Page excerpt
-------

I think I was expecting xarray/ pandas like behavior, where an index (probably hash table) would be used for string labelled dimensions.

[rafaqz]

The sparse array created in similar() is very likely to be causing the performance issue for mean. That's why base avoids it. But there may be more issues with copy etc. For sure. I haven't even thought about sparse arrays before this conversation because I don't use them. There might need to be some architectural changes.

The dims do actually change with mean, but julia arrays don't drop the dimension, just reduce it to size 1. So the lat dim has to stay, with a length of 1. What will eventually happen is there will be a cell size field on the dim that shows that the single index now covers the whole original lattitude span in one cell, which is good information to keep (and will show on the plot).

The lookup is very rudimentary at the moment. It will be fast enough with numbers. If you want fast hashes, AcceleratedArrays.jl should work inside dims, and trying it would be interesting. But I haven't worked on that yet. Xarray and Pandas have developer teams and this was just me hacking away for a week lol!! I just need GeoData.jl for the modelling packages that I'm actually paid to write and others I do research with, and DimensionalData.jl is a bonus.

It wont be practically comparable for a few years, and only then if enough people jump in and help (or the same happens with an alternative package).

[ivirshup]

Thanks for recommending AcceleratedArrays.jl! I've been wondering if a package like that existed for a while now.

Xarray and Pandas have developer teams and this was just me hacking away for a week lol!!

For sure! I'm definitely not expecting a single developer v0.1.1 package to be totally done.

The dims do actually change with mean, but julia arrays don't drop the dimension, just reduce it to size 1. So the lat dim has to stay, with a length of 1.

Definitely agree that the dimension should stay. The main thing was that a single label on that dimension stayed, which you've got a plan for.

The sparse array created in similar() is very likely to be causing the performance issue for mean.

-------

Records provided
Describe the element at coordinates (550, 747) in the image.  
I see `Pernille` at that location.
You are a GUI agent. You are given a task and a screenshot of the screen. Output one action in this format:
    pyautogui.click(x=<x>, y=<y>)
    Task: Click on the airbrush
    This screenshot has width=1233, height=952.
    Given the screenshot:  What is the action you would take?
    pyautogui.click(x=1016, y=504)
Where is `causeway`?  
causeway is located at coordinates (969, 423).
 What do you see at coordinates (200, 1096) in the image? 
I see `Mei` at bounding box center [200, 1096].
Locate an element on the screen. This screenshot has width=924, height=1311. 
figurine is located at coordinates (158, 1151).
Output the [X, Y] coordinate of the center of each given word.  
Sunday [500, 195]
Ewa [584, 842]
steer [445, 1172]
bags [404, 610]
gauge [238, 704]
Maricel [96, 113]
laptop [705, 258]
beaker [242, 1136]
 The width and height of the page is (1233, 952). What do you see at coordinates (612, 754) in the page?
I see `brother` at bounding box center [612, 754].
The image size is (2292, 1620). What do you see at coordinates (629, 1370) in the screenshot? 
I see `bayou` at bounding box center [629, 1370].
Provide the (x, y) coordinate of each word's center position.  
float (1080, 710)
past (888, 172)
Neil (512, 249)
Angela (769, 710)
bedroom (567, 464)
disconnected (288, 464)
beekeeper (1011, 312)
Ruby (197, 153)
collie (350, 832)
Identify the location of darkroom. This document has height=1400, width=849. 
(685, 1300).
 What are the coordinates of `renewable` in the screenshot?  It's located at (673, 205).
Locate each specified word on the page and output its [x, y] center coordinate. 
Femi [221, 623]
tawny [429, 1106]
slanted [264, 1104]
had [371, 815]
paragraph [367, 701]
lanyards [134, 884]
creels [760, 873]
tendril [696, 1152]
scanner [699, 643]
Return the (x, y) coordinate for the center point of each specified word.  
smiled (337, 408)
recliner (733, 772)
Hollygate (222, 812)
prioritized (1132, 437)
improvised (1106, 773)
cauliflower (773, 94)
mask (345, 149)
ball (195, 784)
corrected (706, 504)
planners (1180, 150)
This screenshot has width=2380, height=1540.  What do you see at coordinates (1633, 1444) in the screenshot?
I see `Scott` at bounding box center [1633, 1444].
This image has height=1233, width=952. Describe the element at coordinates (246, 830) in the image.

-------

What you need to do
Please answer from the forum thread above: according to rafaqz, what do julia arrays do with a dimension when taking a mean?

Solved exercise
They don't drop the dimension; they reduce it to size 1.